誰も使っていないはずなのに、ある部屋に灯りが点いていた。

雨音が響いていた。

窓辺で椅子に掛けて、一人の男が外を眺めていた。

黒に近い藍色の髪の、魔導師風の男だった。

男は何か思い返しているようだった、近くの机には銀のロザリオが蝋燭の灯で僅かに輝きを放っている。

「もう二年になりますか…」

男は呟く。その黒い瞳はどこか懐かしむような感じだった。

「貴女は…今までどんな風にお過ごしになられたのでしょうね」

笑った。だが、それは優しいようでどこか不気味だった。

「もうすぐ、逢えますから」

静寂だけがその言葉を聞いていた。

 

 

「雨…」

エミリアは城内の音楽室の窓から外を眺めていた。

今までピアノを弾いていて気づかなかったが、空が曇っていてそろそろとは思っていた。

エミリアはしばらく外を眺めていたが、やがてまたピアノに向かい曲を弾いた。

曲名は『グリーンスリーブス』といった。
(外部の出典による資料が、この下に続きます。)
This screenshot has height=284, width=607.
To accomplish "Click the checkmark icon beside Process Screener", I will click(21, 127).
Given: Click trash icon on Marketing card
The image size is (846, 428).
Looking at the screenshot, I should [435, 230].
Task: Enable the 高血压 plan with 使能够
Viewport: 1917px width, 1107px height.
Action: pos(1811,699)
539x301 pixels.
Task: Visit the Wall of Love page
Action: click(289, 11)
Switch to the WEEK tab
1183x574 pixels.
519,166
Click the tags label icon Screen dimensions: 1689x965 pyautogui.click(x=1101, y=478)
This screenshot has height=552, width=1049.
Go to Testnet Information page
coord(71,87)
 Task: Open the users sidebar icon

どこかの国の民謡で、物悲しい旋律をエミリアは気に入っていた。

簡単な曲で、すぐに楽譜なしで弾けた。小さい頃はよく弾いていた。

エルミナから、聞き飽きたから違う曲を弾いてと言われるほどだった。

そして、この曲を好きな人がもう一人いた。

「…団長…」

エミリアが呟くが、ピアノの音にかき消される。淡々と曲を弾きながら、エミリアは昔を思い返していた。